DCLK1 Enhances LIPG-mediated Fatty Acid Metabolism and Cancer Malignancy in Colorectal Cancer

Abstract

Purpose: Cancer therapy is hampered by Cancer stem-like cells (CSCs). A CSC marker called Doublecortin-like kinase 1 (DCLK1) contributes to the aggressiveness of colorectal cancer (CRC). In this study, we sought to investigate the role of DCLK1 and the precise mechanism in the development of CRC malignancy. Methods: To identify the influences of DCLK1 on CRC malignancy, RNA sequencing was used to explore the downstream target of DCLK1. Next, biological and molecular experiments were conducted to uncover the mechanism in CRC cells.
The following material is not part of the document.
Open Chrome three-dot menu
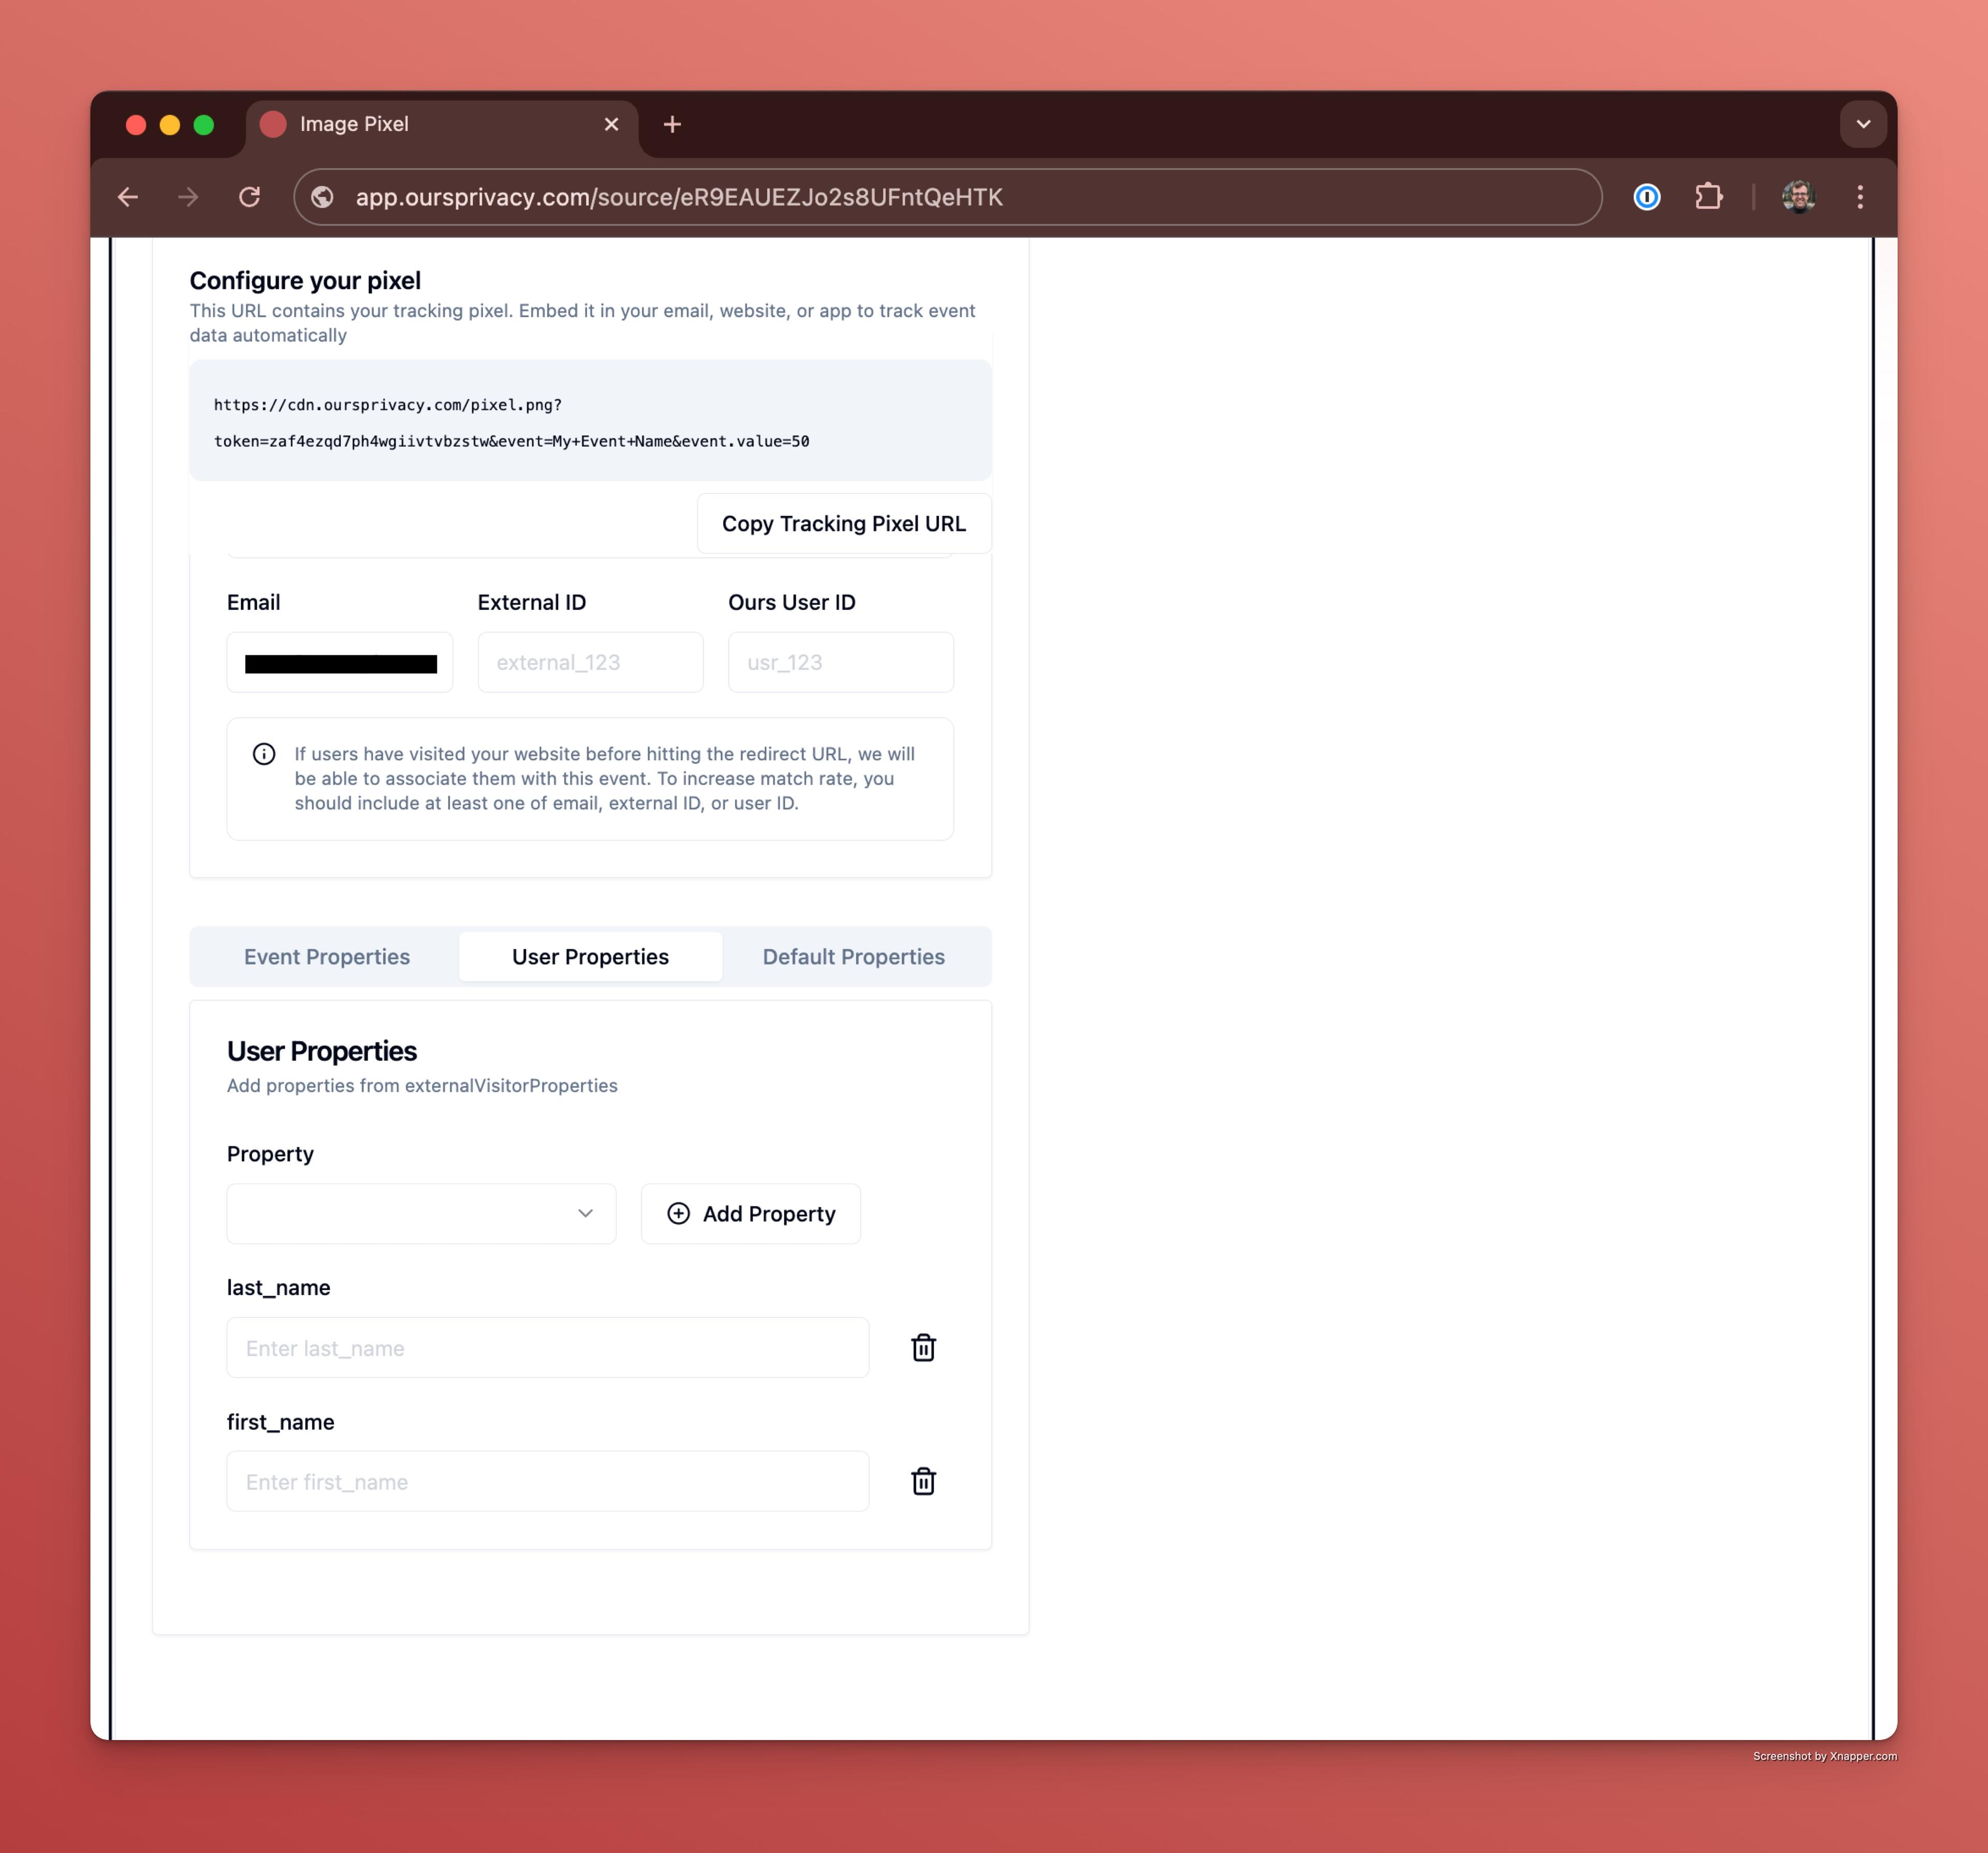This screenshot has height=1853, width=1988. pyautogui.click(x=1860, y=197)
Results: Bioinformatics analyses from a clinical genomic database of CRC suggested that DCLK1-driven CRC aggressiveness was significantly associated with fatty acid metabolism pathways. Mechanistically, we identified Endothelial lipase (LIPG), a downstream target of DCLK1, which enhanced the fatty acid uptake and fatty acid oxidation rate. Consistent with this finding, DCLK1 promotes fatty acid uptake and fatty acid oxidation rates by enhancing the expression of LIPG, which in turn increases ATP production. These events accelerated cancer metastasis while also enhancing CRC development and aggressiveness. Conclusions: DCLK1 provides adequate materials and energy to CRC cells for their development and metastasis via modulating the LIPG-mediated fatty acid metabolism reprogramming.